Some more details: The theoretical scenario is as follows: 1. We receive a partial RFB message. The RFB core will then block for more data, and call the block handler in vncviewer. 2. The block handler calls FLTK's main loop in order to keep the UI running. 3. Disconnect is selected, or the window is closed. This sets an internal flag to break the primary main loop. We will now fail to exit as we are currently stuck inside RFB's blocking loop, rather than the top main loop. The UI is still responsive as we keep calling FLTK, but you cannot break the RFB block. The only way out of that is if sufficient data arrives, or the socket throws an error. So we need to add a way to break the RFB block as well when we are planning to exit. Throwing an exception is one way of getting out of it.

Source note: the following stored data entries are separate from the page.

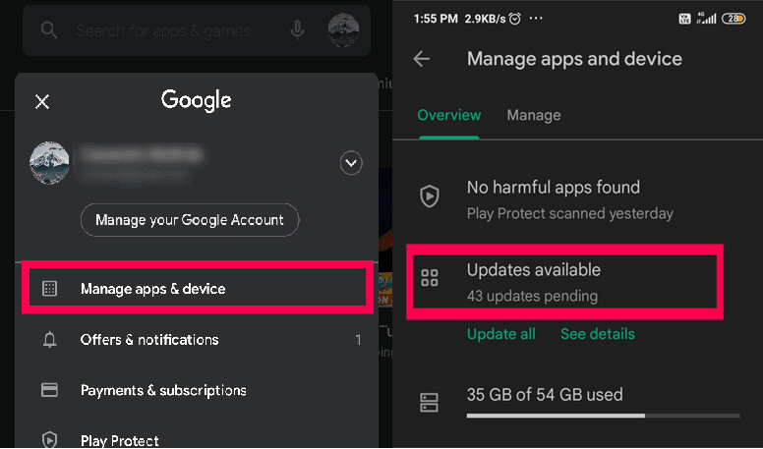
Task: Close the Google account menu
Action: click(42, 101)
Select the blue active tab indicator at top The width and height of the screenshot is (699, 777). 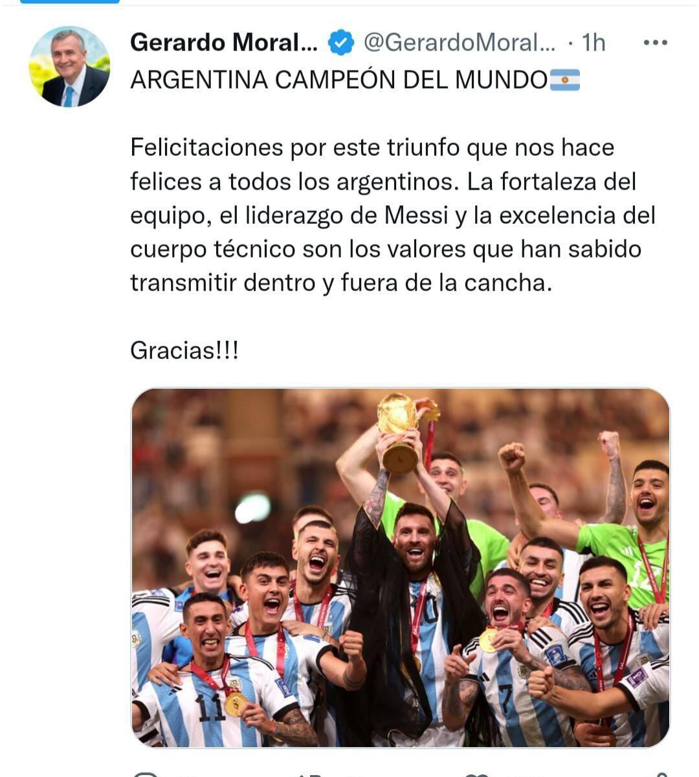pyautogui.click(x=70, y=2)
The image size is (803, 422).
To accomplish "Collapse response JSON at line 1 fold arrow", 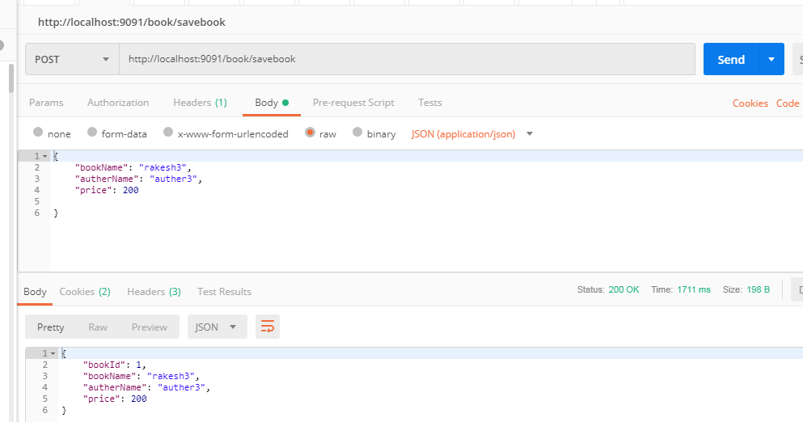I will pyautogui.click(x=53, y=354).
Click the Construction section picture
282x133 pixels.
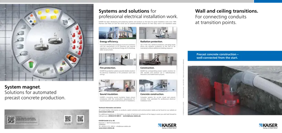click(x=158, y=59)
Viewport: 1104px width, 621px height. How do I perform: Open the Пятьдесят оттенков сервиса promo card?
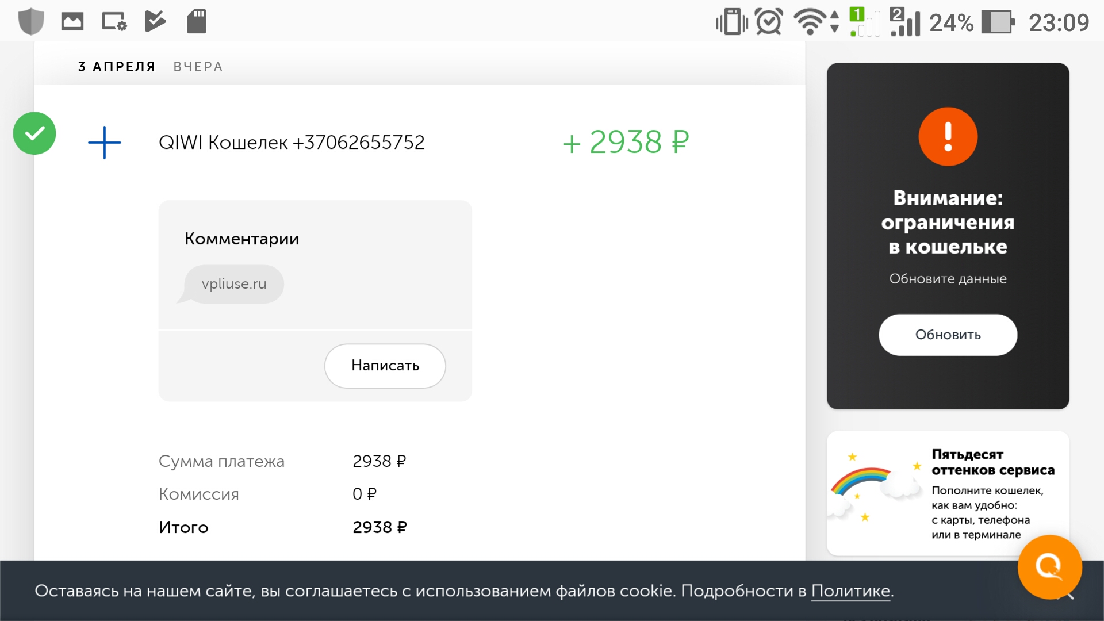tap(948, 493)
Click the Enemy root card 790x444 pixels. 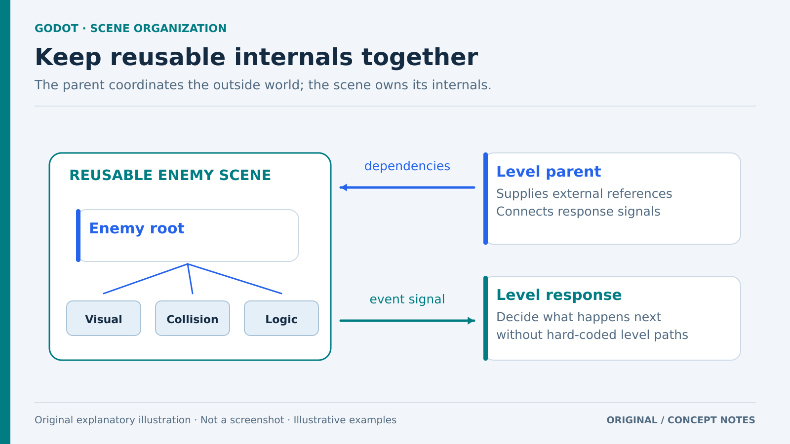click(188, 236)
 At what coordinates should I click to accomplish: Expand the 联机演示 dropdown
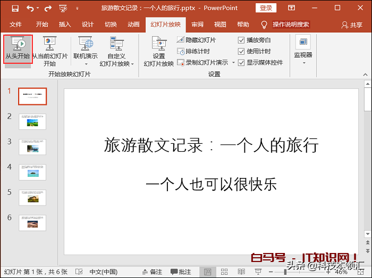86,63
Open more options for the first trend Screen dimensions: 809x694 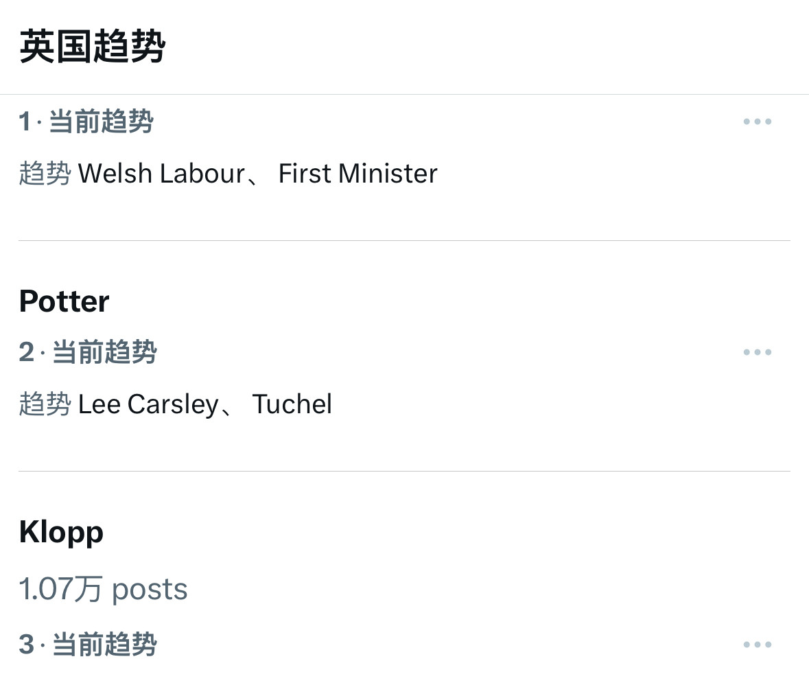pyautogui.click(x=757, y=122)
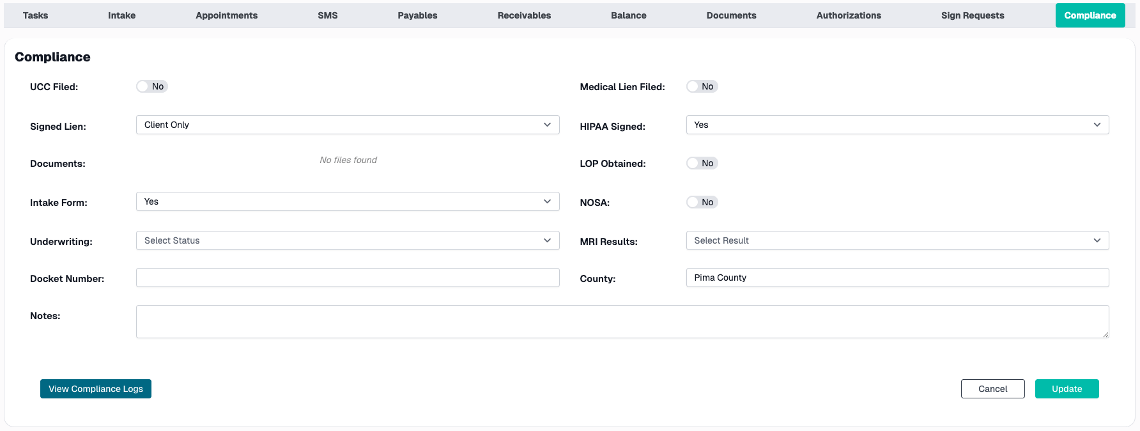Go to the Appointments tab
The image size is (1140, 431).
tap(226, 15)
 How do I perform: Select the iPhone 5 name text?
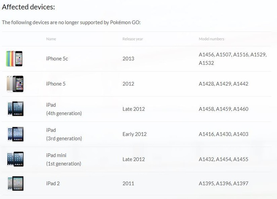[56, 84]
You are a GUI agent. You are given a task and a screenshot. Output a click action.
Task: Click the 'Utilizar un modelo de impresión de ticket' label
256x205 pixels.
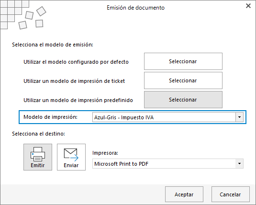[x=74, y=81]
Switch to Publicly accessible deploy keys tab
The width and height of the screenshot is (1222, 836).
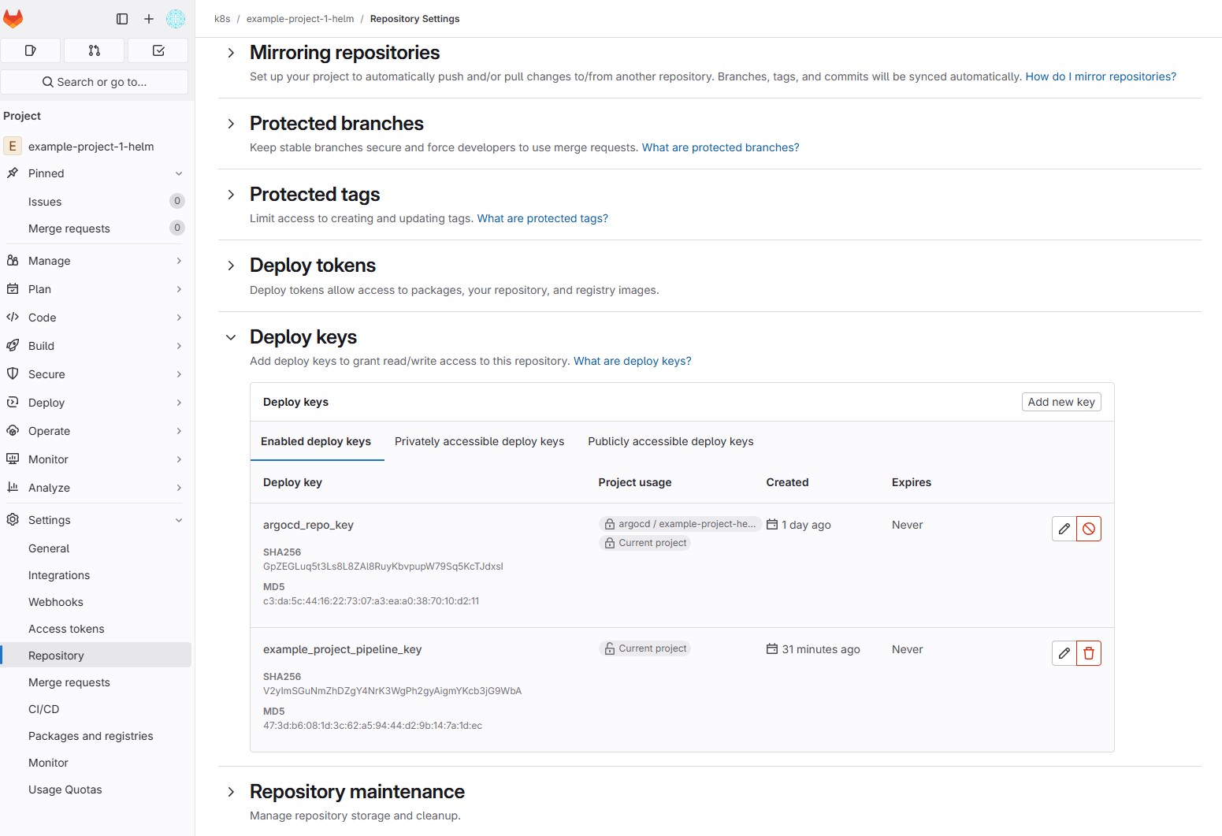pyautogui.click(x=670, y=441)
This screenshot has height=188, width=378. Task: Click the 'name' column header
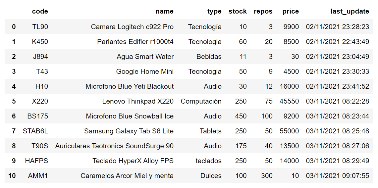tap(164, 11)
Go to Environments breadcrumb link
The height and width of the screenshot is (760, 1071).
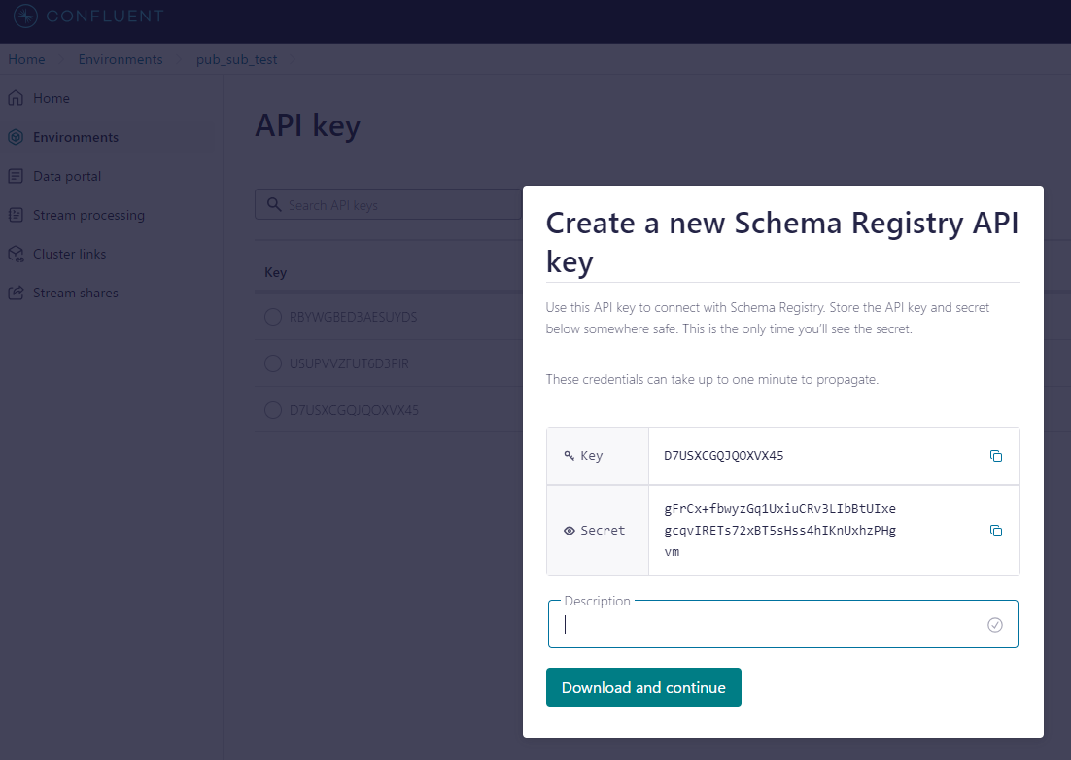pyautogui.click(x=121, y=59)
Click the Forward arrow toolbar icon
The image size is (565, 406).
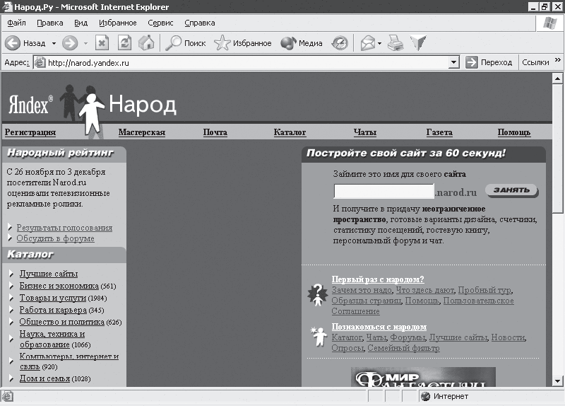pos(69,43)
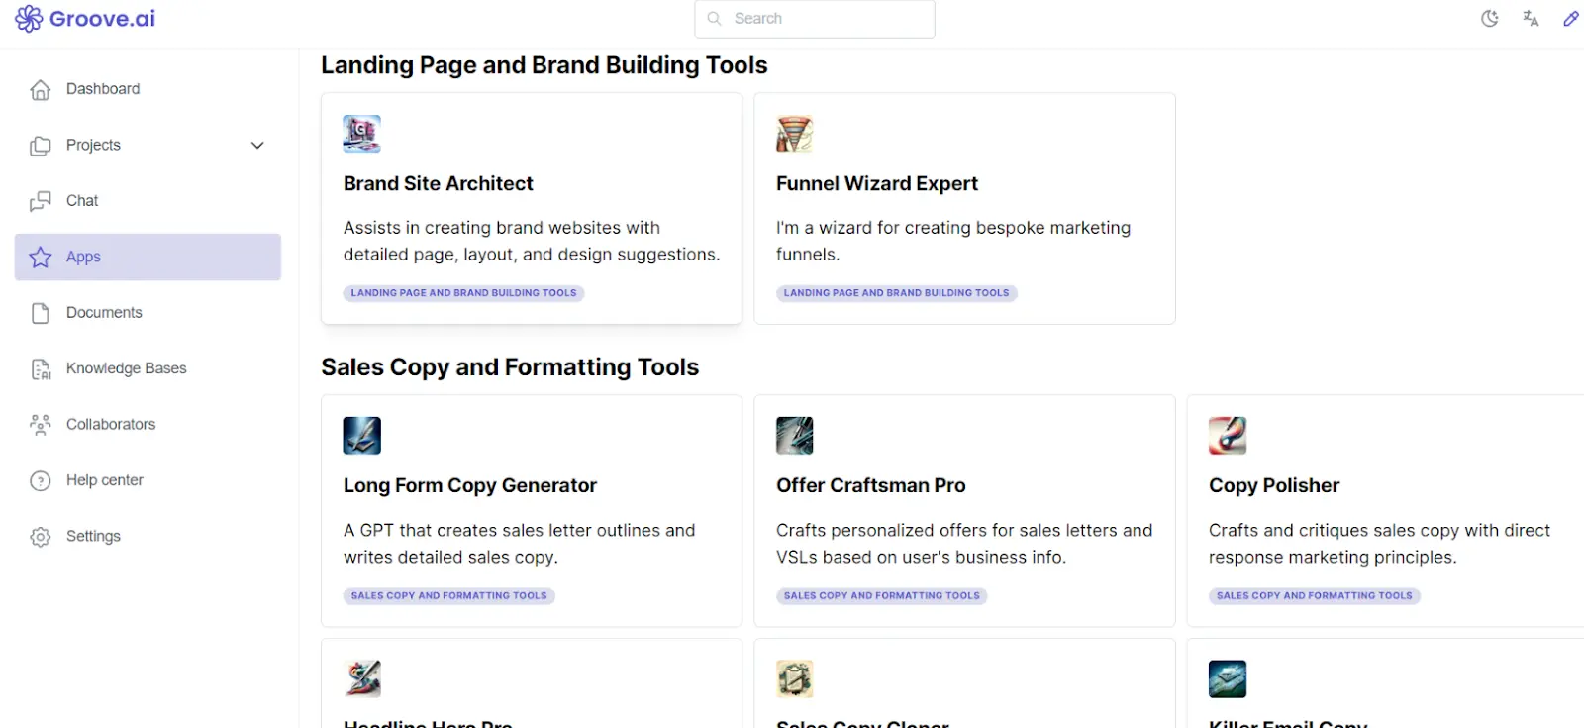This screenshot has width=1584, height=728.
Task: Open the Killer Email Copy icon
Action: coord(1228,679)
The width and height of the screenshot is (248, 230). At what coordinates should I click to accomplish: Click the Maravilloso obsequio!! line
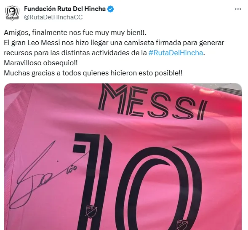point(41,63)
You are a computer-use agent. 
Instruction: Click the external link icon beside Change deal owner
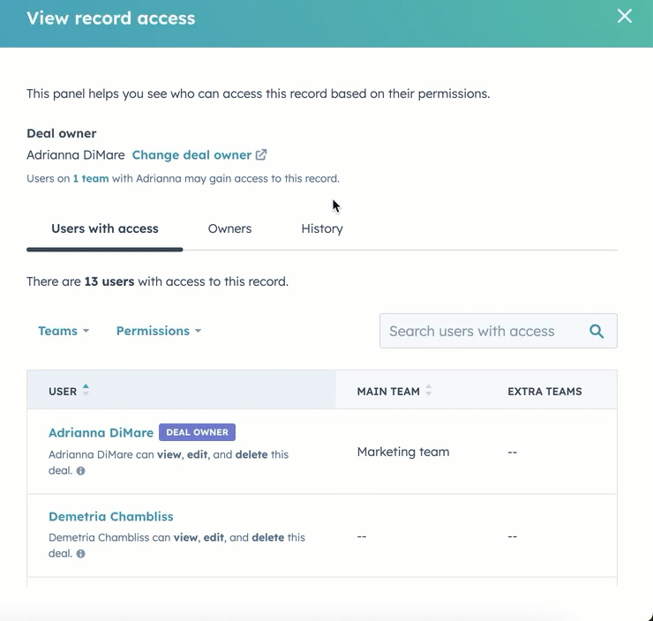pos(261,155)
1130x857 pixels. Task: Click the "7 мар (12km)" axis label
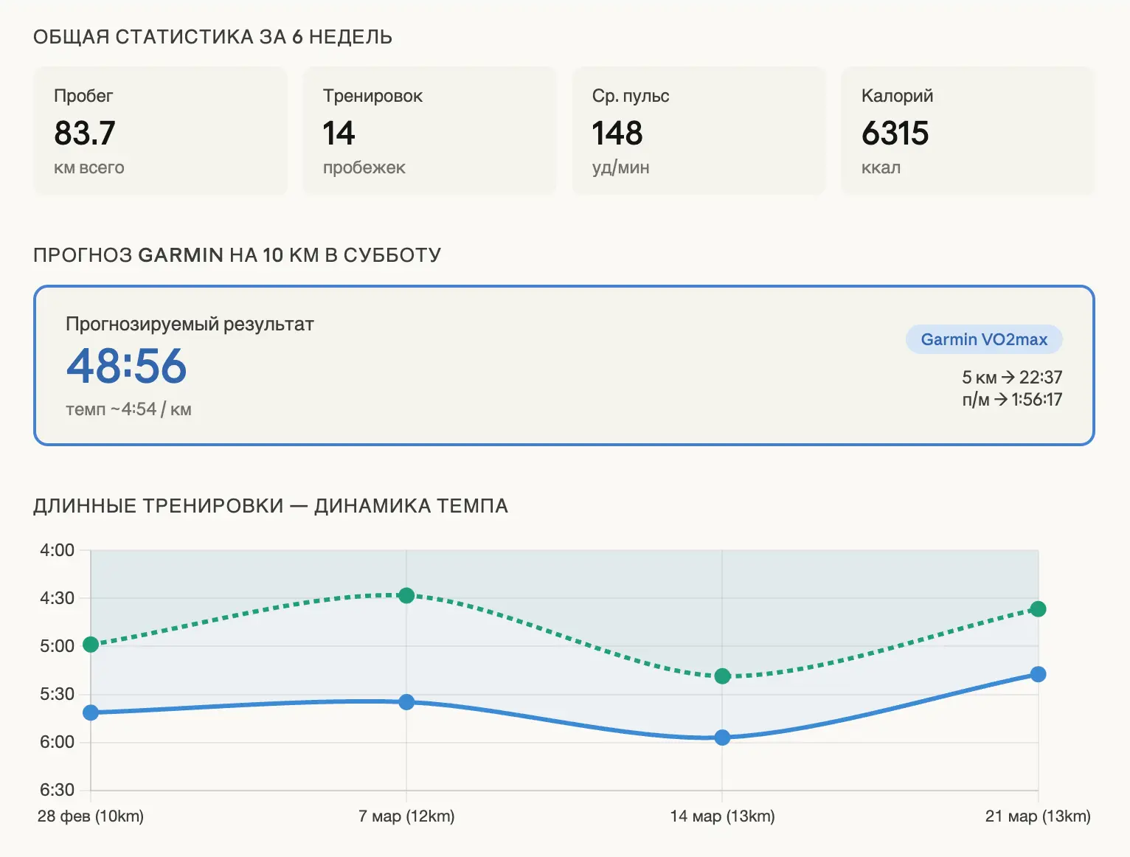coord(406,816)
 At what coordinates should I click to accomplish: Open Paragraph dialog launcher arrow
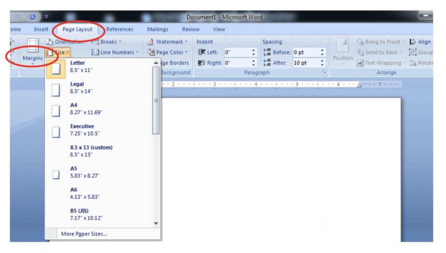[x=324, y=72]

I think we have workarounds for this in place already. Need to retest. This will also definitely be resolved once this PR gets merged: https://github.com/TigerVNC/tigervnc/pull/1029
Was able to reproduce the issue with ThinLinc client 4.2.0 on Fedora 33 and server build 2366 on Ubuntu 20.04. Scenario ======== 1. Log in, run something that will cause lots of graphical updates. I used this video of snow fall: https://www.youtube.com/watch?v=jh_KFTYJnDo 2. Jump to an unbuffered part of the video. 3. Turn off the network on the server. I used ifconfig: > sudo ifconfig <network> down 4. Go to the client and press F8 -> Disconnect. Nothing should happen. Note that this scenario only reproduces it sometimes, for me 3 out of 10 times. The other times the client closed when I clicked Disconnect. Also, step 2 might not be necessary, but I had the most luck when including it and then doing step 3 quite quickly after.
Tested with client build 2284 on Fedora 33 and server build 2366 on Ubuntu 20.04. I tested the scenario from comment 4, and 15 out of 15 tries successfully disconnected. It seems like this issue has been solved.
Should also be tested with 4.13.0 to see if it was solved by this fix [1] or if it was fixed before it. [1]: https://github.com/TigerVNC/tigervnc/pull/1029
Also tested the scenario in comment 4 with ThinLinc client 4.13.0 on Fedora 33 and server build 2366 on Ubuntu 20.04. 15 out of 15 tries successfully disconnected, indicating that this was fixed before our latest upgrade of TigerVNC (bug 7785).
This issue was fixed some time between 4.2.0 and 4.13.0.